After college, Edmonds dreamed of becoming a journalist, but had a hard time breaking into the field. The Sun was among the newspapers and television stations that rejected him, says Edmonds (although the newspaper has more recently printed several of his poems). So he turned to the public relations world, where he excelled, working for several nonprofits and private companies in Baltimore before turning his gaze to Washington, D.C.
'Feels the speeches'
He served as press secretary for then-Rep. Kweisi Mfume, now the president of the National Association for the Advancement of Colored People, and later went to work for Donna E. Shalala, then-secretary of Health and Human Services.

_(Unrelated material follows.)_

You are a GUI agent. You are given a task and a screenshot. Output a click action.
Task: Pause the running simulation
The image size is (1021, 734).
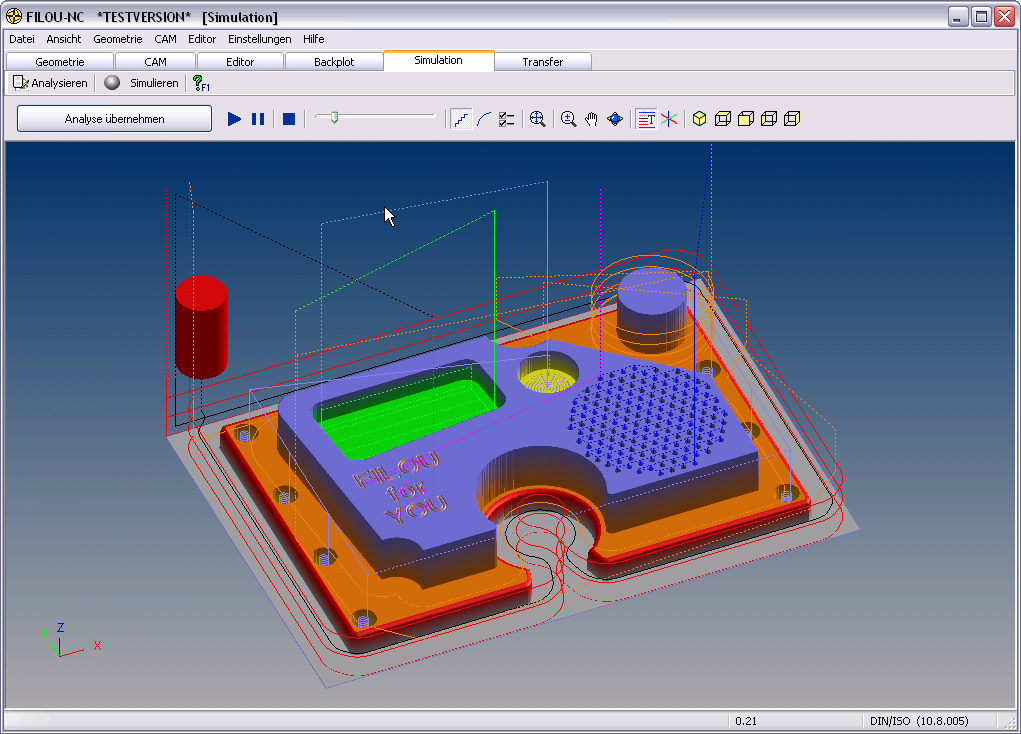click(258, 119)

Shalala said he quickly impressed her with his sense of cadence and rhythm, and his ear for matching words to the speaker who would use them.
"He's a talented wordsmith who feels the speeches," said Shalala, now president of the University of Miami. "He's a professional - he adapts to his principal and has great integrity."

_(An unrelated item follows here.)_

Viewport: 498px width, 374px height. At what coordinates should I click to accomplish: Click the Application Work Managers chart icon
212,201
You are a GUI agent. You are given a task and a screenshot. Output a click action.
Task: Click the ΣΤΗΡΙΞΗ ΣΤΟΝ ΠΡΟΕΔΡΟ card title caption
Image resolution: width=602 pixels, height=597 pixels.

Colleagues describe Edmonds as a humble and calming presence in a world of egos and fast-breaking developments. They also say he is a lightning-fast writer who has a sixth sense for what will work - and what won't.
Edmonds "appreciates that it's not facts but values that allow people to connect to a speech, and he places policy issues into a larger, more important context of why it matters," says Daniel R. Porterfield, the vice president for public affairs at Georgetown University, who was Edmonds' boss in Shalala's speechwriting office.
"He recognizes the drama and importance of people's everyday aspirations and struggles, and he honors that ... so the poetry that's in there is grounded in the context of a particular appreciation of the real life of women and men and families," Porterfield said.
His writing would propel Edmonds to the Clinton White House, where he got his first taste of presidential speechwriting and life on the campaign trail, and where he worked with Mary Beth Cahill, now Kerry's campaign manager and the person who tapped him for the campaign.
"Recruiting Terry to come and serve in this crucial role is like getting the first-round pick signed and on board just before the season starts," Cahill said in a statement.
These days, Edmonds spends his days talking with Kerry's policy aides, collaborating with his four-person speechwriting team to draft and revise speeches and - whenever possible - working with Kerry.
Last month, Edmonds joined a cross-country, six-cities-in-four-days campaign trip with the candidate, meeting Kerry for the first time and getting some crucial personal contact with the man whose voice he is helping to shape.
Among Edmonds' most important tasks, he said, is "to give [Kerry] back some of his own language."
Edmonds found time during the whirlwind trip to sequester himself in his hotel room with his laptop and start a draft of the convention speech, which he talks about a bit breathlessly, as a movie director might discuss a screenplay.
"It's as much a logistical and orchestral management task as it is a creative task, because you have a limited amount of time," Edmonds says. "There's so much riding on these big speeches."
With a packed schedule and a seemingly endless list of speeches to write, Edmonds has had little time to think about the future, but he says his plan is to return to his old job when the campaign is over - win or lose.
"The beauty of this is ... after five months, I'm going to go back and resume normalcy - whatever that is," Edmonds said, noting that he is on a temporary leave from the AARP.
But pressed about whether he might be lured back to a life of politics and poetry in a Kerry White House, Edmonds is not so sure.
"I don't know," he says. "You can never say never."